How might one describe Google's technique? Matching? A variable weighting system? A highly accelarated system of trial and error? It is difficult to classify for the same reason, I would venture to guess, that Wurman did not think to include it. The fact is, what Google is doing is a very new thing, because it is operating in an environment with which we still have little experience. Put simply, the dynamic rather than the static.
Of all of the techniques mentioned by Wurman all but “time” are basically static in human terms, and this only because time itself is always in motion. Categories have traditionally sliced through data, whereas Google literally “crawls” its way around it. The data is completely without a static state. It has no structure to speak of. No doubt the pages indexed by Google are entered into their own database in some kind of chronological order, but this is at most a key field, basically an index of the physical location of the data on the hardware. As far as any user is concerned, all of the pages are laid out at random, as all of the pages of a thousand encyclopedias placed upon a surface as large as the moon.

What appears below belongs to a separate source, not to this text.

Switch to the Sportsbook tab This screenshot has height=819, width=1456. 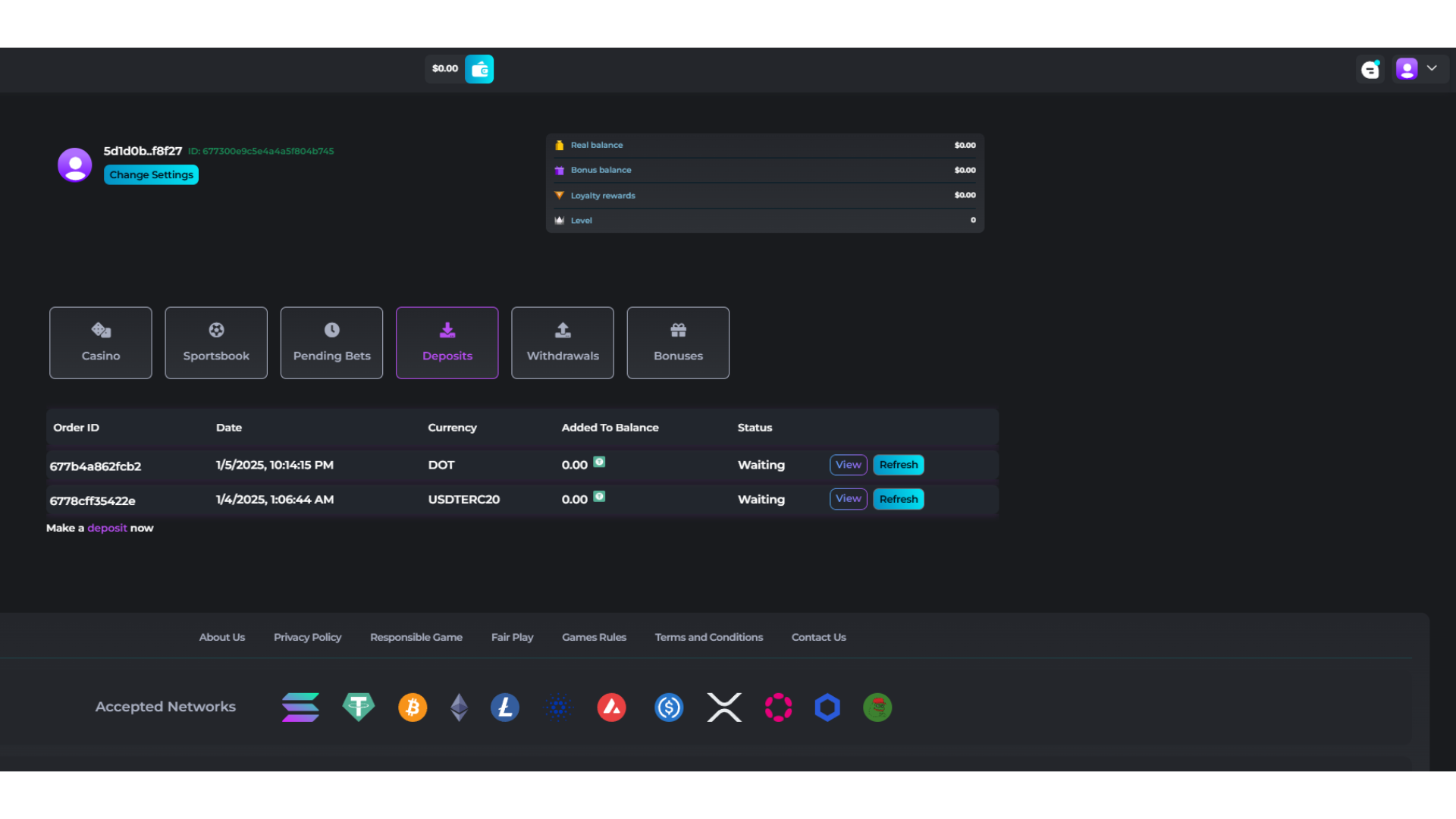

What is returned, after entering any term of their spontaneous choosing into a blank search box, is a work of magic—a rabbit pulled from a hat. It is based upon the idea of letting the information order itself. Information is, after all, a product of human intelligence. This means that the seed of intelligence is contained within all information. Intelligence is dynamic, and so should be the pathways used to find the information it generates.
While Google has delievered incredible “results” in a couple of senses, I believe the technique will reach its upper limit fairly soon. They can only keep modifying the search algorithm so long. As information continues to explode (many new sites created every day, very few deleted) so will Google's infrastructure begin to experience stress. It will need to find another way to break the information down. But moving only forward! Attempts to slice the information up again into static divisions declared from above will fail, if they are ever made. They will either be too broad to have any meaning, or so narrow as to accelarate a “stupidification” process.
There is order to the information that is more than just pulling a new rabbit out of the same hat every time. But the nature of that order changes for every person on every day. There are categories, hierarchies, geographies and chronologies which make perfect sense for most all of the data indexed by Google. But they will never be the same for every person. I believe Google will (and if they do not, some one else will) find a clean method by which to combine categorization with dynamic search results. But the categories will be dynamic, not static. They will not simply change according to the needs of a given situation—the situation itself will create them.
Categories will appear in the the same way that pages currently appear—on the fly, as though pulled out of a hat. But unlike a page result—which is basically an endpoint, and either is or is not what you were looking for—the dynamic, or virtual categories will be forks in the road. They will appear depending upon the general direction you are headed, as well as what surrounds you at a given point in time. (always up to date) Most importantly, they will be circular rather hierarchical. They will be true pathways, making a full circle possible.